To-day, my dear Christians, is a day on which, more than on any other, the faithful look up to heaven and reflect, how supremely happy the saints who enjoy the bliss of heaven at the throne of Go; a day on which, by meditating on the never-ending happiness of the saints, an ardent longing is stirred in our hearts that we may one day take part in this happiness. But to reach this happiness we must not be satisfied with meditation alone. We must consider the way of living of the saints upon earth, and ask the question, How did they obtain their blissful state in heaven? We will consider in turn - 
 

I. The state of the saints on earth and


II. The state of the saints in heaven.


May the Lord bless our meditation.


I. The state of the saints on earth, my dear Christians, was neither pleasant, nor easy, not sweet, as the children of this world desire it or try to make it. No. Theirs was a lot both hard and difficult! They trod the paths which their Saviour himself had pointed out to them in the words: "So likewise every one of you that doth not renounce all that he possesseth cannot be my disciple" (Luke xvi 33). They followed the path on which Jesus Christ had promised them crosses and tribulations with these words: "If any man will come after me, let him deny himself and take up his cross and follow me" (Matt. xvi. 24). They followed the path which Jesus calls a "narrow" waythat leadeth to life" (Matt. vii. 14). They followed in the service of God
at threefold hard path - namely, the path of renunciation. They renounced all worldly treasures and goods; they often gave all that they possessed to the poor, and then they themselves led a life of poverty. They wanted to be the disciples of Jesus, who in this world "had nowhere to lay his head" (Matt. viii. 20). They renounced all honors, all the dignities of man. Many of them came of princely and royal families renounced their title to the princely or royal throne which would have given them in the eyes of the world the highest honors, and they lived, unnoticed by the world, a life of greatest humility and retirement, bearing in mind the words of Jesus: "He that humbleth himself shall be exalted" (Luke xviii. 14). They renounced all the pleasures and delights of the world, for they knew that they draw the heart from God and defile the soul with sin, and they sought only their joy in God by leading a holy life in His service, through which they said in the words of the prophet Isaias: "I will greatly rejoice in the Lord, and my soul shall be joyful in my God" Isaias lxi. 10). And by all this renunciation they felt in their souls the highest possible happiness; in them was the world of the Psalmist fulfilled: "Blessed is the man who hath not had regard to vanities" (Ps. xxxix. 5.).
 
Dear Christians! We all have to-day the desire - yes, even the ardent longing - to enjoy one day with the saints in heaven their glory and their happiness.  But let us
consider well that the Christian whose thoughts and actions are only directed toward transitory treasures, honors, and pleasures is not on the path where the joys of heaven are found. Christians must not desire what is earthly but what is heavenly; not what is false,  but what is true; not what is temporary and fleeting, but what is eternal and never-ending. Therefore our hearts must not be set upon the treasures, honors, and pleasures of this world, so that we may not miss the end for which we were created -heaven. "For what doth is profit a man if he gain the whole world and suffer the loss of his own soul?" (Matt. xvi. 26.). Our Saviour calls to us Christians and exhorts us to strive after the happiness of heaven with these words: "Seek first the kingdom of God" (Matt. vi. 33). "The fool," says St. Ambrose, "holds with them who are of the world; the wise man prefers the eternal glory of heaven" (Serm. 37).

# # #

### Problem description
Answer these questions from the sermon on the saints, each on its own line:
(a) What two subjects does the sermon say it will consider in turn?
(b) What three things did the saints renounce?
(c) Who is quoted as saying that the wise man prefers the eternal glory of heaven?
The records aren't needed for this.

### Data
# # #

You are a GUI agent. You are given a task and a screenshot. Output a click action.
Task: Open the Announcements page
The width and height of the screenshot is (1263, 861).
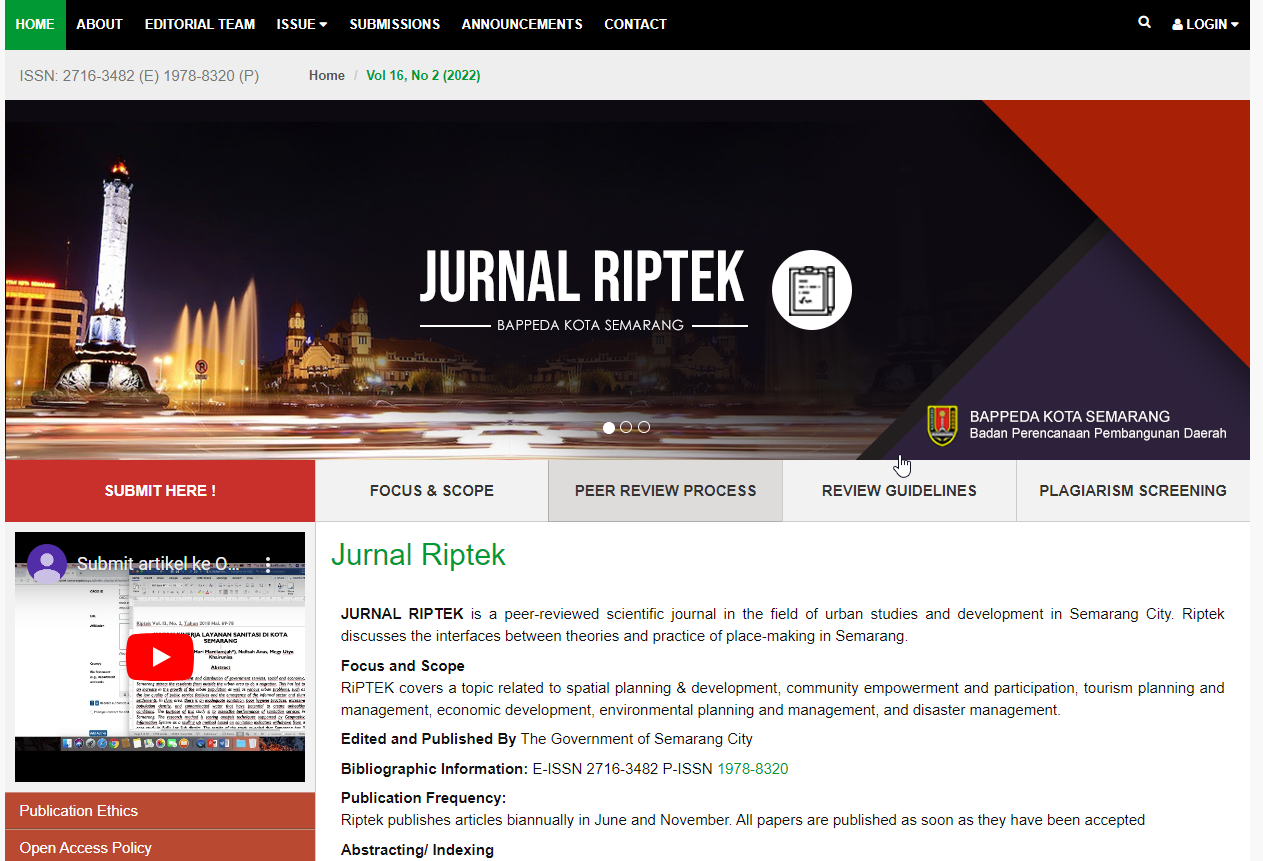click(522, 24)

# # #

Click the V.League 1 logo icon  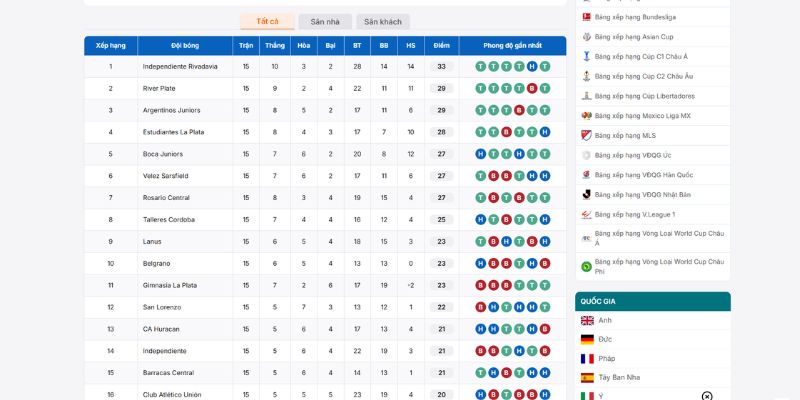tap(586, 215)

# # #

### Full answer
(a) The state of the saints on earth and the state of the saints in heaven.
(b) All worldly treasures and goods, all honors and dignities, and all the pleasures and delights of the world.
(c) St. Ambrose.